Paseando por Campo del Sur, en Cádiz, me encuentro un colegio que lleva el mismo nombre. Todos los años recorro ese trayecto camino de la Caleta y de la gastronomía andaluza, que espera en algún rincón cada vez menos escondido del barrio de la Viña. Todavía no han empezado las clases. Es principio de septiembre y esas paredes se llenan de docentes intentando entender la última actualización curricular que habrá impuesto algún político caprichoso que no tiene ni idea de lo que pasa dentro del aula. Tal vez los profesores, en esa situación de desamparo en bucle, también estén tentados de saltarse al legislativo, como avisa entre risas nuestro amado presidente.

Pero al pasar por allí no pienso en eso; discúlpenme queridos maestros, soy un irresponsable. Lo único que me preocupa realmente es saber cómo podrán concentrarse los alumnos que estén más cerca de la ventana, ya que a escasos diez metros están siendo observados con descaro por el océano Atlántico. Ese azul marino tiene que despistar más que cuando hacías un examen y la profesora se ponía detrás de ti para ver qué escribías; tu obligación era seguir contestando, pero tus ojos solo miraban de refilón atrás, a ver si ella seguía ahí, taladrándote en silencio y vaticinando un descalabro en forma de suspenso… uno más.

Cuando era pequeño y los años de colegio duraban una eternidad, deseaba que me tocara un pupitre pegado a la ventana. Las vistas que podía tener oscilaban entre el patio interior de las Concepcionistas, un muro desgastado o los árboles de una de las parcelas que aguantan en pie junto al paseo de los Zuloagas. El material para distraerse parecería no ser el mejor, pero sí suficiente para dejar de mirar a la pizarra e inventar lo que pasaba afuera mientras permanecíamos retenidos contra nuestra imberbe voluntad. ¿Qué harían los adultos a esas horas? ¿Caminaba alguien justo por debajo de mi ventana? ¿Adónde iba?, o la más terrible, ¿se lo estaría pasando bien un chico de mi edad en Educación Física mientras yo debía aprender la diferencia entre el Paleolítico y el Mesolítico? Eran preguntas que consideraba que la humanidad necesitaba de sus respuestas. Si el docente se ponía de espaldas a los alumnos, aprovechaba para levantarme y echar un vistazo rápido y, a poco que viera del exterior, me valía para seguir pensando en las Batuecas hasta que mi cuerpo vibrara levemente con el sonido celestial del timbre. Por eso, al observar esas ventanas en Campo del Sur apuntando con precisión al mar, imagino a los chavales asintiendo con la cabeza a las lecciones magistrales mientras piensan en las aventuras que podrían vivir a tan solo unos metros.

No hay nada que salve más de la realidad que el poder de la imaginación, y en pocos lugares, además de en una ventana frente al Atlántico, se encuentra como en los libros.

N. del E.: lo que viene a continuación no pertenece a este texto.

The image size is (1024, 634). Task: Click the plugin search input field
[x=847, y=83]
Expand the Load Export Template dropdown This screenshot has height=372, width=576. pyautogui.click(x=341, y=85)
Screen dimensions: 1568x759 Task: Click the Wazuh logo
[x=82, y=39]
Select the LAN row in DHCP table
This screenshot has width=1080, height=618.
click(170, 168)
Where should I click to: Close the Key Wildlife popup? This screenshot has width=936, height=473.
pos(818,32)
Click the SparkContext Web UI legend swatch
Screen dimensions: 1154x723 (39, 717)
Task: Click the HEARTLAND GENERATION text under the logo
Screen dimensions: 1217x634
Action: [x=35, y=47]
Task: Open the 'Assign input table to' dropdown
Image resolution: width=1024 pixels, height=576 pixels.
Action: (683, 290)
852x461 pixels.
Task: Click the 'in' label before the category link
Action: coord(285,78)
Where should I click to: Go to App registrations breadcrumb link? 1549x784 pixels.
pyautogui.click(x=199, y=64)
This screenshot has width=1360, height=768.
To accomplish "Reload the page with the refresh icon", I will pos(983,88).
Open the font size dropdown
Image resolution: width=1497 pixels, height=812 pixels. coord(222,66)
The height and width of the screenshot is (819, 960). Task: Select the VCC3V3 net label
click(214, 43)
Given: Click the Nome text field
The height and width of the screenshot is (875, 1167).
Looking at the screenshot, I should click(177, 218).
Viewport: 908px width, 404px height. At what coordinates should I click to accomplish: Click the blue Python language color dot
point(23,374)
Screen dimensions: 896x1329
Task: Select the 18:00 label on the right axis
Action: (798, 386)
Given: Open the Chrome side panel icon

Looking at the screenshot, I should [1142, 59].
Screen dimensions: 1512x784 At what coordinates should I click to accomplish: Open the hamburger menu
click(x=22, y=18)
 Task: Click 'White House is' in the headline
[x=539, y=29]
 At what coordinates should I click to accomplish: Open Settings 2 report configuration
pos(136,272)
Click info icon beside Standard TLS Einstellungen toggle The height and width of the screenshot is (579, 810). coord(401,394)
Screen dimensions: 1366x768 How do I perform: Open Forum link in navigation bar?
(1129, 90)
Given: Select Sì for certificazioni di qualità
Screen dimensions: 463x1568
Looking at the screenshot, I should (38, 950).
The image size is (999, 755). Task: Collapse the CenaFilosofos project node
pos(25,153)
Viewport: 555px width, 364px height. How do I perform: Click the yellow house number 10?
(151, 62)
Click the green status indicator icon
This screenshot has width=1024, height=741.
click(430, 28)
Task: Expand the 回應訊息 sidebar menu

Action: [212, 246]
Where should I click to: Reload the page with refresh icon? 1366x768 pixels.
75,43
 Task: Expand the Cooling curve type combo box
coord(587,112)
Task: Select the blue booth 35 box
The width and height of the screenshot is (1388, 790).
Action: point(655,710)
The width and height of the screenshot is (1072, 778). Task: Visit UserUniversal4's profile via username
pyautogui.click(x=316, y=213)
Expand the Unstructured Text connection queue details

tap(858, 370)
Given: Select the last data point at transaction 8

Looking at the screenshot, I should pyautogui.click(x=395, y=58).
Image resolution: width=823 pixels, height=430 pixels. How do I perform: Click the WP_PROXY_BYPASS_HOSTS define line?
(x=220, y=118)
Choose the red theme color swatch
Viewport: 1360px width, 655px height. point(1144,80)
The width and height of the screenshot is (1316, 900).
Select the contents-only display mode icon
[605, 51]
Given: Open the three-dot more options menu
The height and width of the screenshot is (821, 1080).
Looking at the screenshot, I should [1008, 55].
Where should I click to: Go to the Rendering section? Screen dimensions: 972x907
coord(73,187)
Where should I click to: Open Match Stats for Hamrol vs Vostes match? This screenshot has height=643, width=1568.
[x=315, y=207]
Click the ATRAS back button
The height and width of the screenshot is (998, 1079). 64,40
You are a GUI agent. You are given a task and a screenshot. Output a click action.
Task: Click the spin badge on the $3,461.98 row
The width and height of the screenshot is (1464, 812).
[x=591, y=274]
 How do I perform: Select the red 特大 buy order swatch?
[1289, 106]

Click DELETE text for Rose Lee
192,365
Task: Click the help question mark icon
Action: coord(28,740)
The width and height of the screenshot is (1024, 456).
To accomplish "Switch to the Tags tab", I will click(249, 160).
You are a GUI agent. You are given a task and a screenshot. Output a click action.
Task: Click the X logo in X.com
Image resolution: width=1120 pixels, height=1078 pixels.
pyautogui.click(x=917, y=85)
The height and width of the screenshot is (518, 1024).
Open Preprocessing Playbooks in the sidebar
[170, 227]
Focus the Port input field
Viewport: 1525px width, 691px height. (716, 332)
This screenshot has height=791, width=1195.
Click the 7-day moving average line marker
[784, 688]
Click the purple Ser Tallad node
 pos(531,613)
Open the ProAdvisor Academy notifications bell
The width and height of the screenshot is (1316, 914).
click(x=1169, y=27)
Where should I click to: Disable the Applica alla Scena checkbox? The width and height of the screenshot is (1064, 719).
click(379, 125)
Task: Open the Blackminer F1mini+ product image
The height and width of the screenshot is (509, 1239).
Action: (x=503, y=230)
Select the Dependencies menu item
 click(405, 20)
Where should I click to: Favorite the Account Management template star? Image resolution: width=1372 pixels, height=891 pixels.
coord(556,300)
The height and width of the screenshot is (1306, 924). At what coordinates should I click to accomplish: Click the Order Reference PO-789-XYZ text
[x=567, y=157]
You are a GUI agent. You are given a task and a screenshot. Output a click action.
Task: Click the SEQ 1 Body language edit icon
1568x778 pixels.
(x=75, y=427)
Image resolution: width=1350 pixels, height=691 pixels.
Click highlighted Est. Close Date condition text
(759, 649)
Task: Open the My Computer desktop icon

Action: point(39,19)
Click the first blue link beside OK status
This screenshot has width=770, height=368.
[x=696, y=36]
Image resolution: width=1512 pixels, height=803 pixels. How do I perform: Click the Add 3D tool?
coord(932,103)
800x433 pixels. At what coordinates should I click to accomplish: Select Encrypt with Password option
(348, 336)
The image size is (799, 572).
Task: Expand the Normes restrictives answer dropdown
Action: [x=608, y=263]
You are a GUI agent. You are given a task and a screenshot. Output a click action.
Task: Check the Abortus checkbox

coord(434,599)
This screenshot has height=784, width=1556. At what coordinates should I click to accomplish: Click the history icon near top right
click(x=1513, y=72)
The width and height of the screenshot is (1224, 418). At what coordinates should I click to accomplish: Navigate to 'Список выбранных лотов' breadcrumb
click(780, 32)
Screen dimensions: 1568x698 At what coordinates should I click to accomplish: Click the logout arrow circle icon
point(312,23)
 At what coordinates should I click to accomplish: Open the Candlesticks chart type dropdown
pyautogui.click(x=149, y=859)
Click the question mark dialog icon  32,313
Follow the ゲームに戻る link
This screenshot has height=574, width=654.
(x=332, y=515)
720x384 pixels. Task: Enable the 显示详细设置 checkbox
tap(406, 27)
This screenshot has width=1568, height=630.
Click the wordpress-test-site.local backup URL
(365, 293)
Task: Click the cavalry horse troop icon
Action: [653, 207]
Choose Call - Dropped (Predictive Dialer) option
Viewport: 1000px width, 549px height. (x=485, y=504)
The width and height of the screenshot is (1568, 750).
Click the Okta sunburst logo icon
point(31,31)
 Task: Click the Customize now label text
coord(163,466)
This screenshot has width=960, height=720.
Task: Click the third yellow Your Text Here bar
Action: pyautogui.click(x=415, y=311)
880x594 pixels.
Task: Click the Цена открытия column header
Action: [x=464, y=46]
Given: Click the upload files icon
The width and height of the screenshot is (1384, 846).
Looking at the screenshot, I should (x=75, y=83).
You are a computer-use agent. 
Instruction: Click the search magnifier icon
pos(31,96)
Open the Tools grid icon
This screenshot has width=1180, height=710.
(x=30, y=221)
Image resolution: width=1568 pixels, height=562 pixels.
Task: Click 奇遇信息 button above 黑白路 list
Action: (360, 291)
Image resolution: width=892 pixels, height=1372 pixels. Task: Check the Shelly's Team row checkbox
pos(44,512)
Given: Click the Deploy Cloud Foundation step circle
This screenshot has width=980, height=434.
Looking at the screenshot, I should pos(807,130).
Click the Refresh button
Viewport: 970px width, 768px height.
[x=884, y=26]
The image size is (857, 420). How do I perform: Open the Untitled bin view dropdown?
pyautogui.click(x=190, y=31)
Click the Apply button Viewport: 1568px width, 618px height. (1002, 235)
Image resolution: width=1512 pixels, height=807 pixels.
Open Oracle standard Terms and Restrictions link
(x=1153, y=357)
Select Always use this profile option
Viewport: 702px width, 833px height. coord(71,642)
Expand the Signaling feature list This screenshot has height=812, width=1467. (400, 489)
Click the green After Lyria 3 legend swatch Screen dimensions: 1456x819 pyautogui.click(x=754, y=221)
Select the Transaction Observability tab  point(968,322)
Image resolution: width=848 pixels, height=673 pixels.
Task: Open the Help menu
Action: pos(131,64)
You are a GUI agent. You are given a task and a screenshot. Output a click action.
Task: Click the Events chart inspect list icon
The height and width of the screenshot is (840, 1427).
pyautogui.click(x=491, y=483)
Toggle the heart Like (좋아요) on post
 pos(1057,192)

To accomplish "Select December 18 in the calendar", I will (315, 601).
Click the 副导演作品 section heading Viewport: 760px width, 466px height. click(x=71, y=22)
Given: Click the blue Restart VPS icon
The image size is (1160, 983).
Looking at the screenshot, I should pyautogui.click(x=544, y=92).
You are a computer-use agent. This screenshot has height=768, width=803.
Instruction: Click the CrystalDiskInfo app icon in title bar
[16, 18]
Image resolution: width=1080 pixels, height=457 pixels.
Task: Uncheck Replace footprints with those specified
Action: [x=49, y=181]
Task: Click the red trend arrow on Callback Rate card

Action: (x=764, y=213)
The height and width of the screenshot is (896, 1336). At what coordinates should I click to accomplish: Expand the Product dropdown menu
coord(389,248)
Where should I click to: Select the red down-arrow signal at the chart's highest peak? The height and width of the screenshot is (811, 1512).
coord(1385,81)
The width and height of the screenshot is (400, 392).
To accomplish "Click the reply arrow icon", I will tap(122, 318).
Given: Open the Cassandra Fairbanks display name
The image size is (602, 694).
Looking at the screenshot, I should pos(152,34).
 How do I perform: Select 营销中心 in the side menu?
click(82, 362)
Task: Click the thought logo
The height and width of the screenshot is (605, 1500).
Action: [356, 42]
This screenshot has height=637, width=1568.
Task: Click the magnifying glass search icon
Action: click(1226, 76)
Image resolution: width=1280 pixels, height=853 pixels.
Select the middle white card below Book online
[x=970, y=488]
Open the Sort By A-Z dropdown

Por eso me sigue maravillando entrar a las librerías y ver a niños y niñas que, mientras los mayores compran los libros de texto, cogen los cuentos, los abren y leen un fragmento o miran las ilustraciones concentrados en sus personajes. Les pregunto a los hijos de amigos y a todos, en esa edad en la que todavía tienen la suerte de no aspirar a ser adultos, lo que más les gusta del mundo es leer.

Sospecho que algo de todo eso se pierde en la adolescencia, cuando el papel es aniquilado por los teléfonos móviles y por las redes sociales, pero bravo por esos padres, esas madres, esos abuelos, que llenan las casas de libros infantiles y juveniles que serán en el futuro mucho más que un simple decorado: la base para que la cultura, la imaginación y las letras se transformen en botes salvavidas a los que subirse cuando las cosas no vayan tan bien como desearíamos.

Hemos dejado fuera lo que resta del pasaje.